Le premier argument exposé lorsque l’on parle d’entomophagie reste l’argument environnemental. Un élevage d’insectes serait nettement moins impactant pour la planète qu’un élevage intensif classique. Pour Tom Bry-Chevalier, « c’est plus ou moins vrai, ça dépend de plusieurs facteurs. » Le spécialiste en protéines alternatives explique d’abord que la majorité des insectes d’élevage en France sont nourris avec des céréales : « Ces denrées pourraient servir à la consommation humaine ou animale, sans que nous ayons besoin de passer par les insectes ». Autre point négatif, les insectes ont besoin de chaleur pour se développer et produire des protéines. Les centres d’élevage doivent donc être chauffés lors des saisons froides.

Face aux règles strictes de l’Union Européenne, de nombreuses entreprises d’élevage produisent des insectes destinés à l’alimentation animale.
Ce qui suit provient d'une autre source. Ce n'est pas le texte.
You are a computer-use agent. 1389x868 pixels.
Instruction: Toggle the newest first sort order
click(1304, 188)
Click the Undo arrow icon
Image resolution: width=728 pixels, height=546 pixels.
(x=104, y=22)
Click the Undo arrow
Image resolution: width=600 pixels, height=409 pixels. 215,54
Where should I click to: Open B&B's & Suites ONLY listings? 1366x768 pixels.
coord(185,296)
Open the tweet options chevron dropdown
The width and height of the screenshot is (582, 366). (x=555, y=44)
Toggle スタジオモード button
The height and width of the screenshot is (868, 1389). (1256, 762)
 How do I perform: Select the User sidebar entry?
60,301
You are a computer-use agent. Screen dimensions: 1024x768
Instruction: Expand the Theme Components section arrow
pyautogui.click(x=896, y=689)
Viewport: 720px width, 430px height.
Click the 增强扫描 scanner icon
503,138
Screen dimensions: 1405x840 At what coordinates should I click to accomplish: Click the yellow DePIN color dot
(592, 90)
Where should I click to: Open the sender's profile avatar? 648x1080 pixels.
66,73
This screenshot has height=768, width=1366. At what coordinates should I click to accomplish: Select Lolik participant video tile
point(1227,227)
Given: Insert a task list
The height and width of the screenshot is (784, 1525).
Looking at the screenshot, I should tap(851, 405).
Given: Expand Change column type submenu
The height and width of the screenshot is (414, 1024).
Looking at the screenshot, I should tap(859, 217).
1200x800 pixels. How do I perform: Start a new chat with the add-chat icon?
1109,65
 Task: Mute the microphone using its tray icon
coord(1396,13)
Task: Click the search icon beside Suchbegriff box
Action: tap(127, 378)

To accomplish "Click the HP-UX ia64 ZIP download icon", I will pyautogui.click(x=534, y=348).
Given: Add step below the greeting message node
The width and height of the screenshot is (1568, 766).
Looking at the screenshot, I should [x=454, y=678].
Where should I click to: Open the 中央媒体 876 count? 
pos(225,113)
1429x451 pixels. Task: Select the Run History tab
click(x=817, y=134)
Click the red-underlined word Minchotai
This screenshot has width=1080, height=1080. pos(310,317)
Problème : « des études montrent que l’impact environnemental est moindre quand on nourrit les animaux avec des céréales qu’avec des insectes » explique Tom Bry-Chevalier. Innovafeed, société lancé en 2016 et qui prévoit d’atteindre une production de 100 000 tonnes d’insectes d’ici 2024, est dans ce cas. La mouche soldat noire, espèce choisie par l’entreprise, n’est pas dans la liste de l’Union Européenne. Innovafeed produit donc uniquement de l’alimentation pour les animaux d’élevage ou de compagnie. Mais cela pourrait changer prochainement, la foodtech a déposé un dossier de demande pour que sa mouche soit autorisée à la consommation humaine.

D’autres alternatives plus plausibles

 

Alors même si les entreprises ne cessent de capitaliser sur les insectes, il semblerait que ces derniers se retrouveront plus vite dans l’assiette de nos animaux que dans les nôtres. « À moins d’un énorme coup marketing, les consommateurs n’ont pas prévu d’intégrer les insectes dans leur quotidien » ironise Tom Bry-Chevalier. Pour lui, il vaut mieux se tourner vers d’autres alternatives pour remplacer la viande et ses exploitations polluantes, énergivores : « la protéine végétale est nettement moins impactante pour la planète que n’importe quel autre substitut » Pour le chercheur, il est essentiel de réduire notre consommation de viande, et cela n’est pas possible sans prendre en compte les goûts des Français. « C’est déjà un défi d’introduire ces protéines dans les habitudes de consommation, mais ça paraît plus facile de passer d’un steak bovin à un steak végétal, que de passer directement à un steak d’insectes », explique-t-il.

Alors la situation peut encore beaucoup évoluer, d’autant plus que l’Organisation des Nations Unies pour l’alimentation et l’agriculture (FAO) s’est récemment prononcée en faveur du développement de l’élevage d’insectes à grande échelle. Pour l’organisation, il s’agit d’une solution viable pour relever le défi de nourrir la planète en 2030. Le secteur de l’insecte comestible va continuer de grandir et faire parler de lui, jusqu’à peut-être convaincre les consommateurs les plus réticents.